Even hawkish European leaders express similar doubts. Czech President-elect Petr Pavel got into a heated exchange with Ukrainian Foreign Minister Dmytro Kuleba at last month’s Munich Security Conference after urging “caution in setting goals for how this conflict should play out” and warning of the dangerous potential of a “collapsed Russia”. Kuleba angrily retorted that allies must simply “trust Ukraine” to set its own war goals.
But such blind faith will become harder to sustain as European politicians are confronted with the harsh realities of public opinion on the war. A year on from the start of Russia’s invasion, a poll by German public television found that more than half of the country thinks not enough is being done to end the war through diplomatic means, while only a third of Italians are in favour of sending arms to Ukraine.

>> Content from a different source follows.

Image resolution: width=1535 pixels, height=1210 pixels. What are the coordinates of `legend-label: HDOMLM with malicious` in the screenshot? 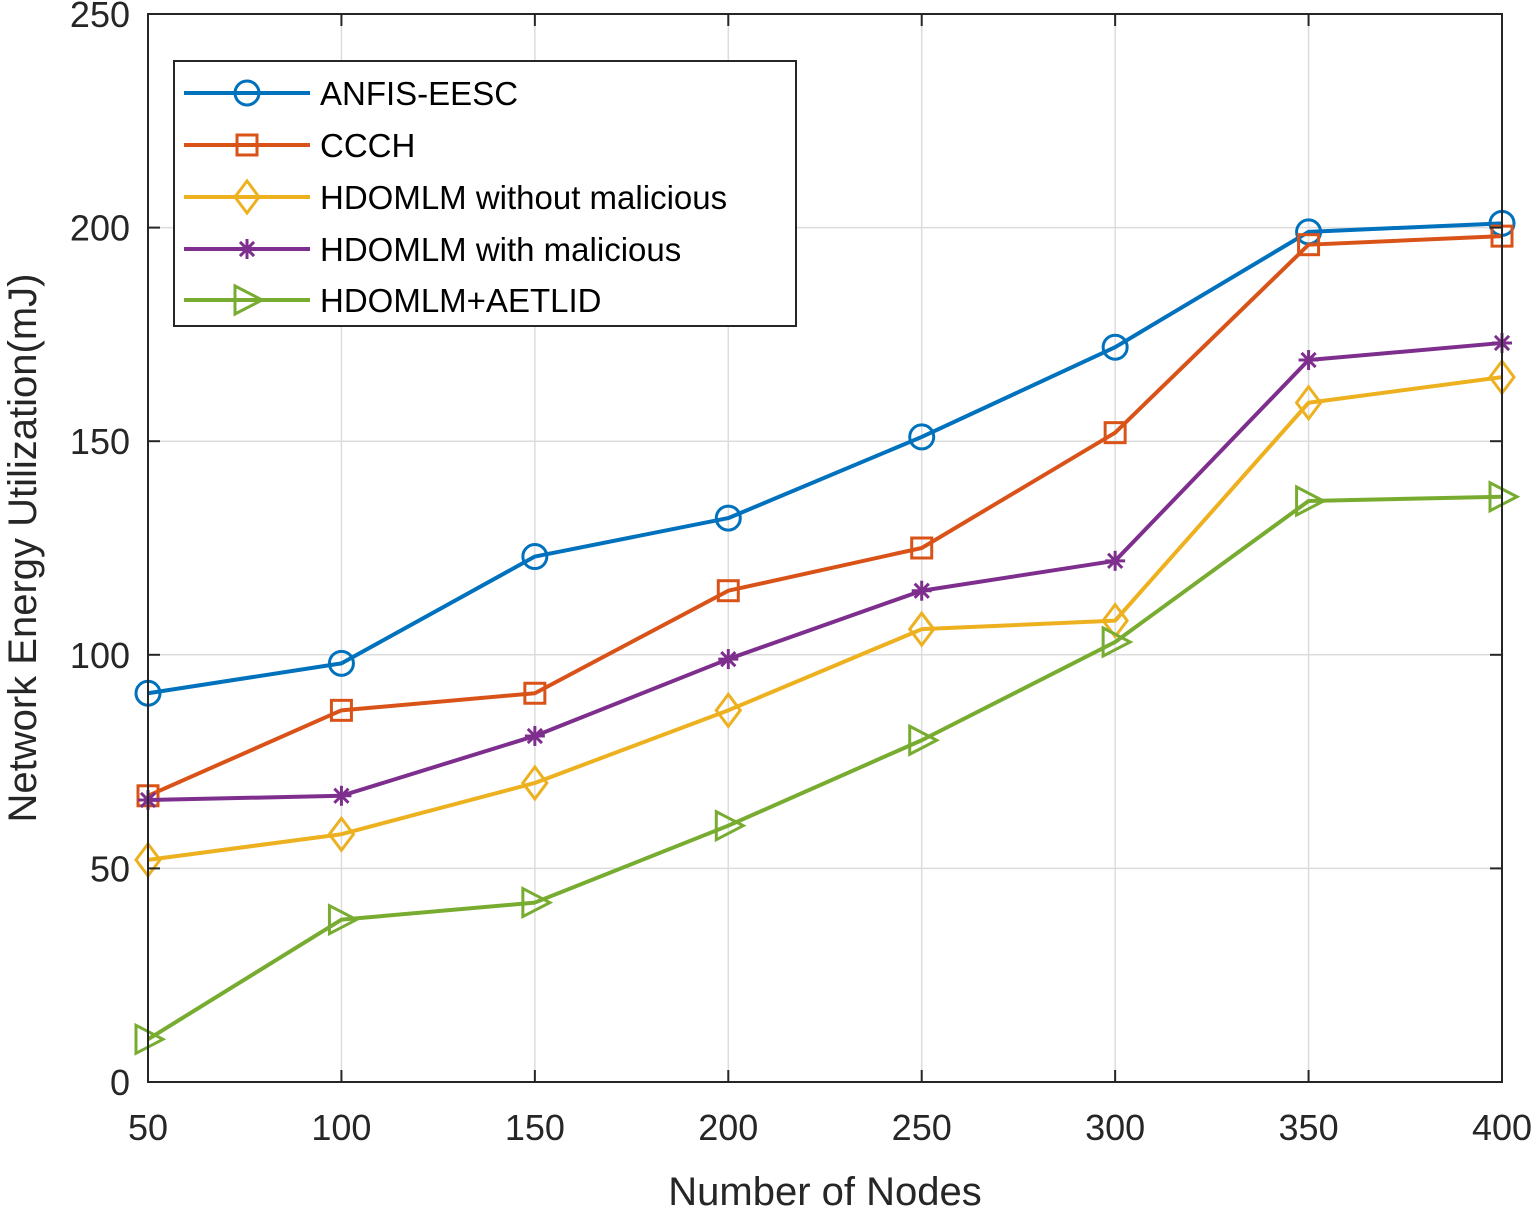 It's located at (500, 250).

Except in the Baltic states, politicians’ dreams of Churchillian popularity stemming from their Ukraine support may, therefore, be misguided. While Estonia’s pro-Ukraine Prime Minister Kaja Kallas easily won parliamentary elections held last night, other countries are seeing the opposite phenomenon, with soaring support for isolationist parties — the favourite for snap Slovak elections to be held in September is a Left-wing populist party which is strongly opposed to Ukraine support and whose leader has been blacklisted by Kyiv as a spreader of “disinformation”.
If Ukraine can’t soon give twitchy Western politicians reason to believe that their investment in total victory will pay off, negotiations will look increasingly tempting. But as Meloni’s overtures to Modi suggest, the West may already have ruled itself out of setting the agenda if peace talks ever do take place.